◆ Textauszug:

====

Vor anderen (bösen) Überraschungen, die im Netz auf sie warten und schnell zur ganz realen Gefahr werden können, wollen die Fachkräfte des Familienwerks die Heranwachsenden schützen. „Wir haben ja auch eine Aufsichtspflicht“, betont Geschäftsführerin Inka Peters. Sie weiß: „Die Kinder nutzen gern die große Freiheit, die ihnen das Netz und die sozialen Medien bieten, aber viele sind auch hoffnungslos damit überfordert und brauchen Hilfe, um nicht verlorenzugehen. Gerade unsere Kinder bringen eine große Bedürftigkeit mit, nach Ablenkung ebenso wie nach Zugehörigkeit. Umso wichtiger ist eine gute Aufklärung.“

Nach der Theoriestunde für den Handyführerschein müssen Testfragen beantwortet werden. „Zum Teil gibt es mehrere Antwortmöglichkeiten zum Ankreuzen. Manche Fragen müssen aber auch etwas ausführlicher schriftlich beantwortet werden“, erläutert Jörg Deutschmann. Nur, wer mindestens 15 der 20 Fragen richtig beantwortet, besteht.

====

◆ Ausgangsdaten:
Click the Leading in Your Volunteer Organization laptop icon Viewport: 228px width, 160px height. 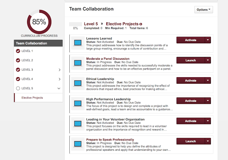click(78, 124)
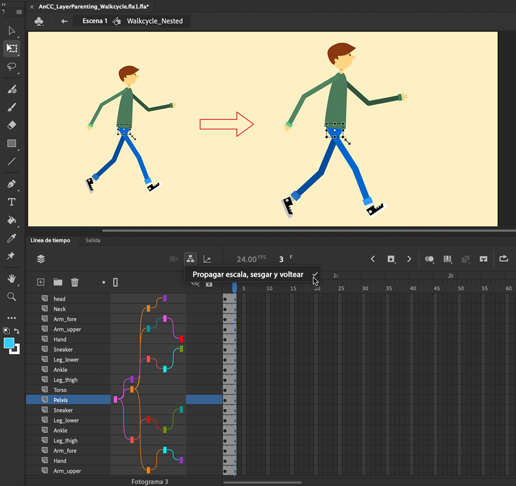Switch to the Salida tab
Image resolution: width=516 pixels, height=486 pixels.
point(93,241)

====

◆ Aufgaben:
(a) Schreiben Sie aus dem Textauszug die Stelle ab, die mit „Nach der Theoriestunde“ beginnt und bis „richtig beantwortet, besteht.“ reicht.
(b) Stimmen die folgenden Aussagen mit dem Textauszug überein? Antworten Sie jeweils mit Ja oder Nein und führen Sie die entscheidenden Worte des Textauszugs als wörtliches Zitat an.
(i) Wer 14 der 20 Fragen richtig beantwortet, besteht den Handyführerschein.
(ii) Inka Peters zufolge sind viele Kinder mit dem Netz und den sozialen Medien überfordert.
(iii) Alle Testfragen werden durch Ankreuzen beantwortet.

◆ Lösungen:
(a)
Nach der Theoriestunde für den Handyführerschein müssen Testfragen beantwortet werden. „Zum Teil gibt es mehrere Antwortmöglichkeiten zum Ankreuzen. Manche Fragen müssen aber auch etwas ausführlicher schriftlich beantwortet werden“, erläutert Jörg Deutschmann. Nur, wer mindestens 15 der 20 Fragen richtig beantwortet, besteht.

(b)
(i) Nein: „Nur, wer mindestens 15 der 20 Fragen richtig beantwortet, besteht.“
(ii) Ja: „aber viele sind auch hoffnungslos damit überfordert“
(iii) Nein: „Manche Fragen müssen aber auch etwas ausführlicher schriftlich beantwortet werden“